Stanley was born in Zambia in 1973. As he grew up, he liked to draw pictures of animals and famous people. When his parents moved to Zimbabwe, he joined the art club at Allan Wilson Boys High School. After high school, he enrolled in the National Art Gallery’s BAT which, at the time, was a prestigious art school run jointly by the British American Tobacco Company and the National Gallery of Zimbabwe. There Stanley benefited from exposure to many prominent international artists and lecturers including Vanessa Jackson from the Winchester School of Art, Steven Mumberson and Pheoris West. Local prominent Shona painters and sculptors like Tapfuma Gutsa and Paul Wade also came to give workshops. During his time at the B.A.T., Stanley also befriended and worked with Fasoni Sibanda, Luis Meque, Barry Lungu, Charles Kamangwana and Tapiwa Chiota and was inspired by their love for color and light.

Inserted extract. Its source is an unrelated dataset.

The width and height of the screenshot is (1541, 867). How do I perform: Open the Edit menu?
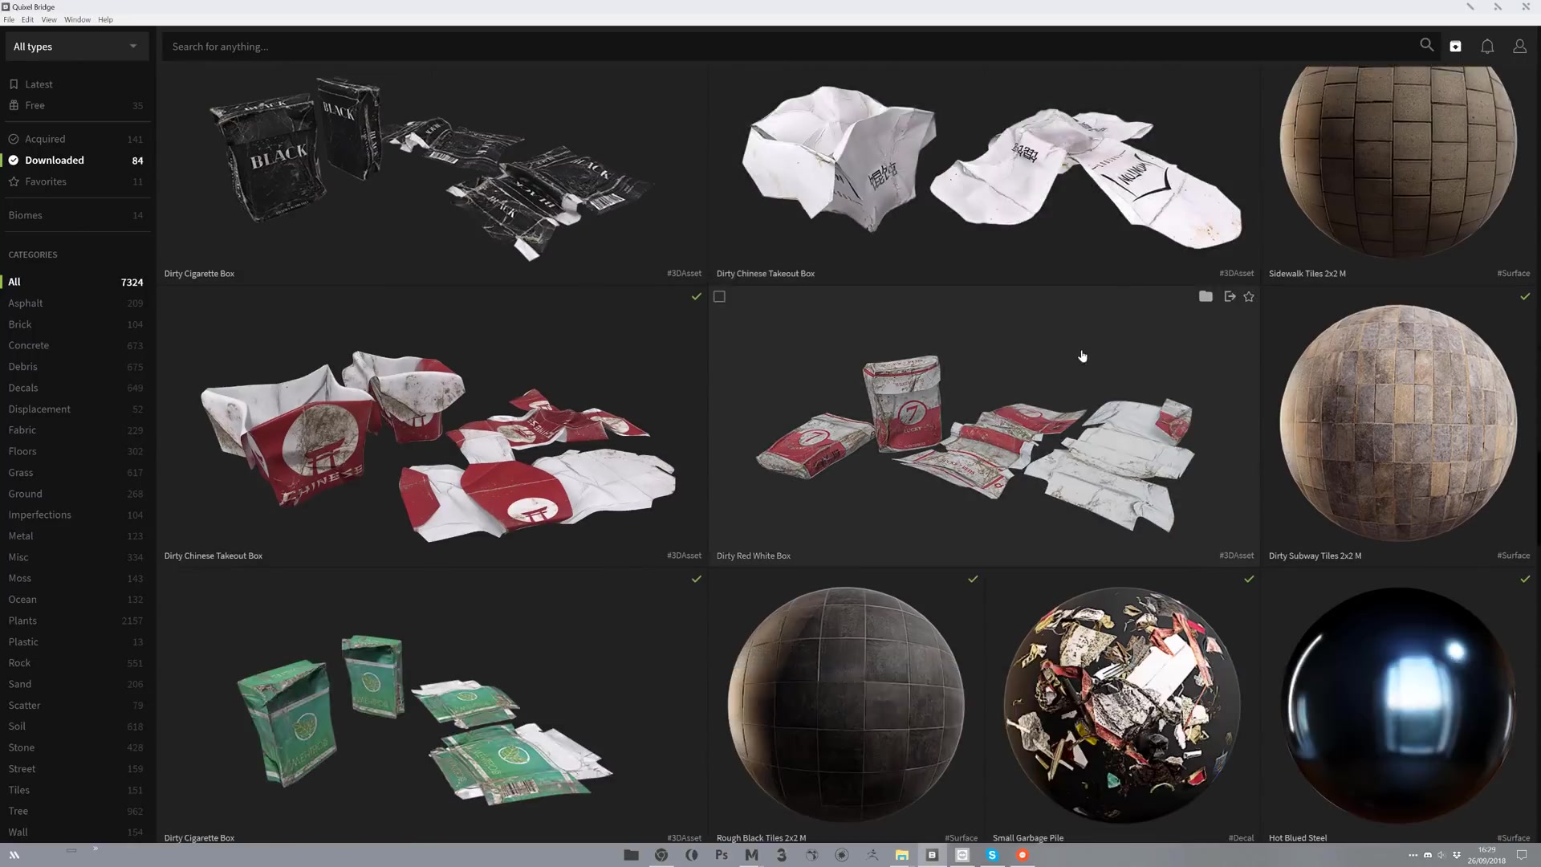27,19
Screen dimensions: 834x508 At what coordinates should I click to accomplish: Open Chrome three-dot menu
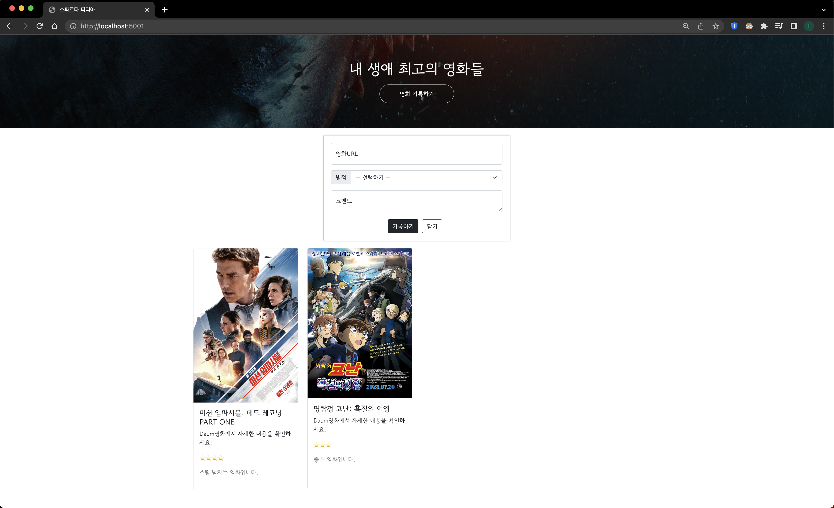[x=824, y=26]
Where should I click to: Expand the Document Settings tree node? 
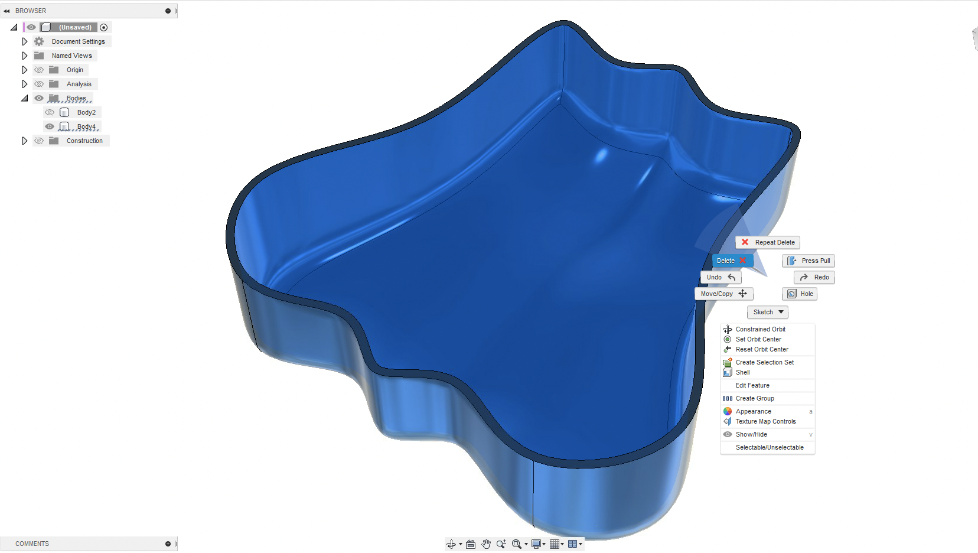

Stanley returned to Zambia in 1993 where he befriended and worked with William Miko who was then president of the Zambia Arts Council. William helped Stanley to include works in The Henry Tayali Visual Arts Centre and to display in the Intercontinental Hotel where other prominent Zambian painters were exhibiting.
Looking for greener pastures, Stanley traveled to South Africa where he struggled for months living in a small plastic shack in Section 1 Diepsloot. The artist kept his sanity by walking around the squatter camp and sketching the day to day happenings there. His local drinking hole was a shebeen made from sheet metal and a run away from all the sadness of this remote place. This is where Stanley got his subject matter for his shebeen sketches and paintings.
The shebeen paintings became popular with the Artenative Art Gallery in Rosebank whose owner, Joanna, discovered Stanley’s uniques technique of rich texture and color. Stanley continued to show work at Artenative Art Gallery and also had numerous exhibitions there.